● EXERCISE
Return every line of the records that includes the string "computer".

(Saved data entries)
[Start of Attachment]

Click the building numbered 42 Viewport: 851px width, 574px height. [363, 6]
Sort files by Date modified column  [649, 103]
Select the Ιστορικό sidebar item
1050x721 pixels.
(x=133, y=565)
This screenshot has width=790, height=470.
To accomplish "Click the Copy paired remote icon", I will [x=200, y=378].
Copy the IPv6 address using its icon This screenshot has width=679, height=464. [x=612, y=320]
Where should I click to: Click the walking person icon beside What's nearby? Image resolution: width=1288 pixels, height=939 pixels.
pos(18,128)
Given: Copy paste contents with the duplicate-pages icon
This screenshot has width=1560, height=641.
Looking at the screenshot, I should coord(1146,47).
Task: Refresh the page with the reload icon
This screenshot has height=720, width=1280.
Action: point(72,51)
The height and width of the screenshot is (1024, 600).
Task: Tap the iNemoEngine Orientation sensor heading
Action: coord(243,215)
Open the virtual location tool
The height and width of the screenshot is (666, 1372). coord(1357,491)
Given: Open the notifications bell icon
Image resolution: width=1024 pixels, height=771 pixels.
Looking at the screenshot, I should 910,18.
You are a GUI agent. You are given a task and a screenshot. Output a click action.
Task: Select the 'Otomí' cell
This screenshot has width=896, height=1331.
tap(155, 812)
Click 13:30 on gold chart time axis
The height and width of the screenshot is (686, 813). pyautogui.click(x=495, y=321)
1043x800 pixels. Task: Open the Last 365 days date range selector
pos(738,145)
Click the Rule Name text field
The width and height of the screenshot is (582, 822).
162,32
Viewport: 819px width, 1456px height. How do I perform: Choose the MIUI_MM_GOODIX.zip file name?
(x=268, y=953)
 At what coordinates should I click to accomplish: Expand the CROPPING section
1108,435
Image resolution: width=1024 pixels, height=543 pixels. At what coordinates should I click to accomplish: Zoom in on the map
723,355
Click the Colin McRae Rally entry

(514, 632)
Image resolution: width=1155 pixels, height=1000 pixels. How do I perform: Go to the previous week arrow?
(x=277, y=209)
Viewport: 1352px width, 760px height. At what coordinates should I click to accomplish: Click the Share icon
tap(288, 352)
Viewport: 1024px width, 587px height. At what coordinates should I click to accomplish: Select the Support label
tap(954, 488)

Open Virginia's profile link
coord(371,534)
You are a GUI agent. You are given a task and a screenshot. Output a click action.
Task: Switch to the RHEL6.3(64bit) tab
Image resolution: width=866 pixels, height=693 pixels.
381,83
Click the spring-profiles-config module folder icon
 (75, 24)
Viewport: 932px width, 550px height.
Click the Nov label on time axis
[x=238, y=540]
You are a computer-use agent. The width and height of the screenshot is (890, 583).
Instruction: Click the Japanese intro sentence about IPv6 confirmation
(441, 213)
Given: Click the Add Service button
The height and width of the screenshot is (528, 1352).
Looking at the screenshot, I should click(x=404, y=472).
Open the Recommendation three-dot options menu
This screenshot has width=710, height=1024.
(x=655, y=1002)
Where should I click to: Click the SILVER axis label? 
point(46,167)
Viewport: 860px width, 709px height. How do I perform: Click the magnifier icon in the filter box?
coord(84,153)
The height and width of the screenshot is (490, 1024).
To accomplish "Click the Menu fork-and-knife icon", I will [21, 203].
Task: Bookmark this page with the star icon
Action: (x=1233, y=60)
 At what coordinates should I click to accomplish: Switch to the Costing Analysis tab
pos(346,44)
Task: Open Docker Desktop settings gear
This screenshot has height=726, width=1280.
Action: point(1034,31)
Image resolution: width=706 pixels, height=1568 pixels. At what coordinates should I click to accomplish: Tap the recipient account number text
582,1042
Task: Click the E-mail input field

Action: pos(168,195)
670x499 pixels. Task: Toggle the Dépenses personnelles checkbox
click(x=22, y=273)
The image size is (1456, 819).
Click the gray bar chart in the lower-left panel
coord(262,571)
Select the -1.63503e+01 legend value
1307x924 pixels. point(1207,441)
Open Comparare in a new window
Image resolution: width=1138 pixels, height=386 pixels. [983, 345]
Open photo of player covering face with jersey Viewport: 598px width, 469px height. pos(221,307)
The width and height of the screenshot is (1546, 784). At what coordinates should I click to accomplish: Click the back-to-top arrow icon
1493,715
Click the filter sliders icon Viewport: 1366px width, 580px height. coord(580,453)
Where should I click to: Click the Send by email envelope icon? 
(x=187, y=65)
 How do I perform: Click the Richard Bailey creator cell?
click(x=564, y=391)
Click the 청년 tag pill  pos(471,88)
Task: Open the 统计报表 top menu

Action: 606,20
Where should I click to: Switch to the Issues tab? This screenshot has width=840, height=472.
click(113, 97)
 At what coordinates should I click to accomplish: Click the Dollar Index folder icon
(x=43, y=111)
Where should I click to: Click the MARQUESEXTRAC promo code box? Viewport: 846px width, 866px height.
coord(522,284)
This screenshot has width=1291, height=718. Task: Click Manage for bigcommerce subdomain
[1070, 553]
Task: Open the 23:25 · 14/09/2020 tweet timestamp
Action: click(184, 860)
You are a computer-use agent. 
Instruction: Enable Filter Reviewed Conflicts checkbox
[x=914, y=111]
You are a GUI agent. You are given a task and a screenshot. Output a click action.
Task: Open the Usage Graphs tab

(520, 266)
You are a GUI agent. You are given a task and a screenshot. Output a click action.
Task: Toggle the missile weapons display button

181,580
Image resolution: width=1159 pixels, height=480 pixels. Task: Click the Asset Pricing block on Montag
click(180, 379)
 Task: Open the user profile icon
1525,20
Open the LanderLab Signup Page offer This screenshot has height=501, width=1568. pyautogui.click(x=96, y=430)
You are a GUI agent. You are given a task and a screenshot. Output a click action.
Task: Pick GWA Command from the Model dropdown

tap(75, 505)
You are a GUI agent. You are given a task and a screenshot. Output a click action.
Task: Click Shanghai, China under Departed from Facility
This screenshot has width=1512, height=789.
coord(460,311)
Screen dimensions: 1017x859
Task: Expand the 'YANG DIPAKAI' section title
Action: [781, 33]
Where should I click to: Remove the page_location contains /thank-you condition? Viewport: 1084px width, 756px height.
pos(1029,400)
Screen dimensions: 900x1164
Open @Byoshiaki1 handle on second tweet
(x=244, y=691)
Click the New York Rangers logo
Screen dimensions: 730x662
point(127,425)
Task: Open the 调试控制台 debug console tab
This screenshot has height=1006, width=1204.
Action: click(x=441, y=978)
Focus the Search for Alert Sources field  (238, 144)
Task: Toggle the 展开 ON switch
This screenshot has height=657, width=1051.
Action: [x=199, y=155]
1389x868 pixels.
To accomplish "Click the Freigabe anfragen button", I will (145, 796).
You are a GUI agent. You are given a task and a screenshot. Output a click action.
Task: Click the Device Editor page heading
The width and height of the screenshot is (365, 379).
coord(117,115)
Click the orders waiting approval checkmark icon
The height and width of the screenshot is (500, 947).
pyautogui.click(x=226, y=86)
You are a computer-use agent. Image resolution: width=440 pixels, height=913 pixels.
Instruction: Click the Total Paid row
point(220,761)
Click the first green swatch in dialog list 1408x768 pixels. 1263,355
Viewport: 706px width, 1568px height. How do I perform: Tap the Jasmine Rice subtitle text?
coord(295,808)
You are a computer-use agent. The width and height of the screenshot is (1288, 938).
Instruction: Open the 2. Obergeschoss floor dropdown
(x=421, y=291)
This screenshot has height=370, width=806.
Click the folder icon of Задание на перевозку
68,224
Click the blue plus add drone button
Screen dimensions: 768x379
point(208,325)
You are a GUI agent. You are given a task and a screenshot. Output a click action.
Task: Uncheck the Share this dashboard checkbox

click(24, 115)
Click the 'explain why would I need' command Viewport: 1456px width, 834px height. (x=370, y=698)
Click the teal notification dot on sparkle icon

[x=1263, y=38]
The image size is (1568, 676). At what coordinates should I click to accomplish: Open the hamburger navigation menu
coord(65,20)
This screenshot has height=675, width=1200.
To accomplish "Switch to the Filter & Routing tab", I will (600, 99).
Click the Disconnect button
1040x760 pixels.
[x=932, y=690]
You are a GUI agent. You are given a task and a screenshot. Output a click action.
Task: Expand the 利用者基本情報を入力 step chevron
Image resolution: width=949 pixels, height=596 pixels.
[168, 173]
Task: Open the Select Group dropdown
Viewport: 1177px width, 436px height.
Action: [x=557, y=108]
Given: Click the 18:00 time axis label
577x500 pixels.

[End of Attachment]

● ANSWER SECTION
You are a computer-use agent. The width and height of the screenshot is (890, 583).
You are a computer-use agent. 
You are a computer-use agent. Image resolution: width=440 pixels, height=913 pixels.
You are a computer-use agent. The width and height of the screenshot is (1288, 938).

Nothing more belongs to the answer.